Can AOL AV be used in machine where the net activity is too much..i.e..

Simple and straight forward ..can this AV be trusted..How would one compare it with Kaspersky,McAfee,Pc-Cillin..etc


----------



## piyush gupta (Mar 7, 2007)

better use KAV or NOD32

AOL Active Shield is gud dont know about AV


----------



## shyamno (Mar 7, 2007)

Is Active shield and AV of AOL different..??Can anyone please explain the difference between these two things..???

Is Antivir S/W free application..Will it stand comparable with KAV or NOD32..

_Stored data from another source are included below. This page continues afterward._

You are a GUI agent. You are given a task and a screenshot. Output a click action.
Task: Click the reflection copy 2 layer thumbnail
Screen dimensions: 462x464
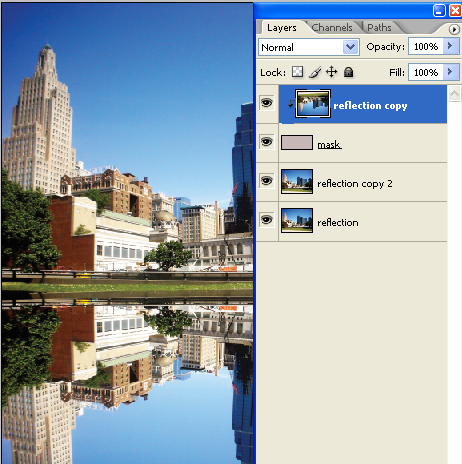(297, 182)
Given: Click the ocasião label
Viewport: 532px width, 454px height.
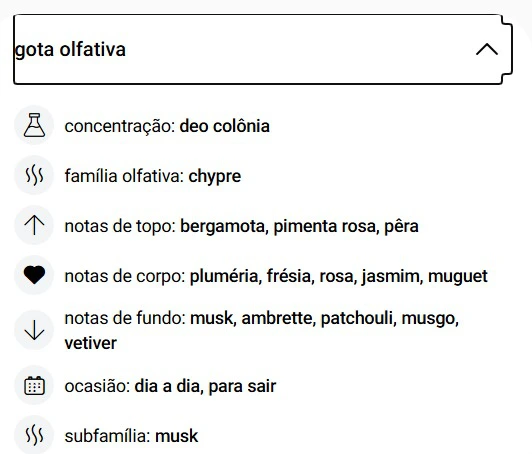Looking at the screenshot, I should click(x=97, y=387).
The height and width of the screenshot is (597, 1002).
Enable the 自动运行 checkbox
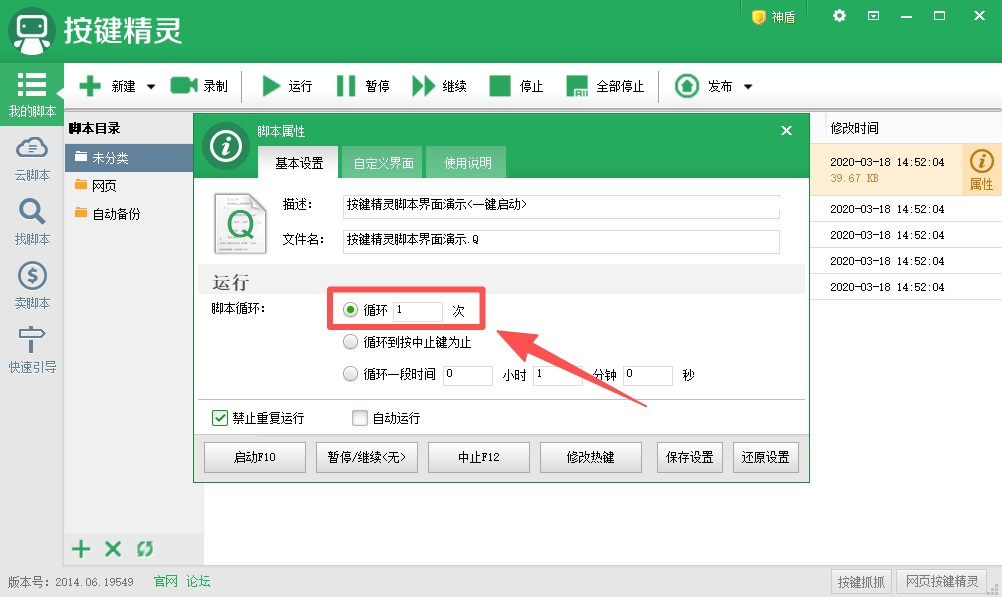point(360,418)
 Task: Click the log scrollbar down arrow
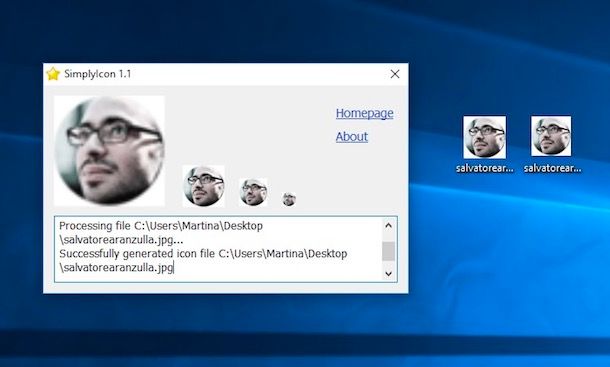point(388,274)
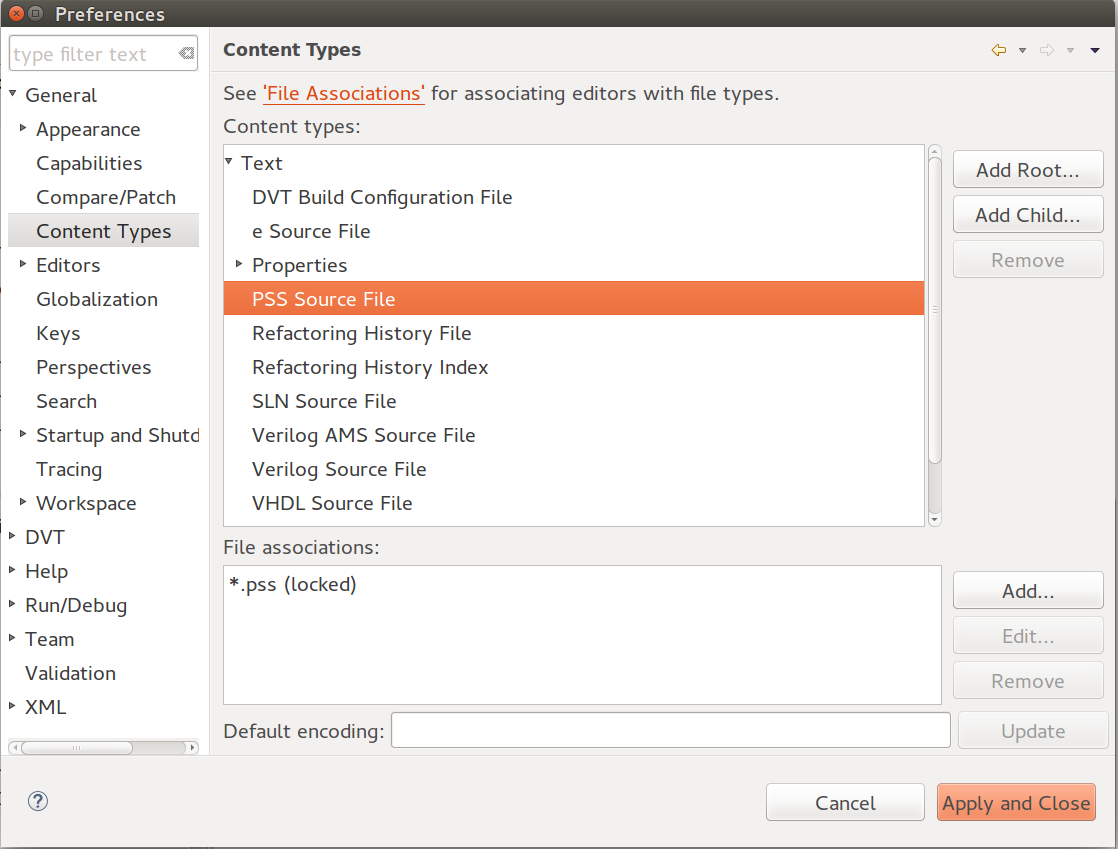This screenshot has height=849, width=1118.
Task: Collapse the General preferences section
Action: [x=12, y=95]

Also NOD32 and KAV comparable..or else one leads the other...does both have realtime scanning..??


----------



## piyush gupta (Mar 7, 2007)

No both are same stuffs

its gud buddy 

for free AV: Avast
Paid: KAV or NOD32

there is not big diff. btw KAV and NOD32 u can go for anyone


----------



## shyamno (Mar 7, 2007)

piyush gupta said:
			
		

> No both are same stuffs
> 
> its gud buddy
> 
> ...



Someone said that AOL active shield is powered by KAV engine..so it must be comparable with KAV..isn't it..

Will NOD32 work properly when bundled with comodo or ZA firewall ???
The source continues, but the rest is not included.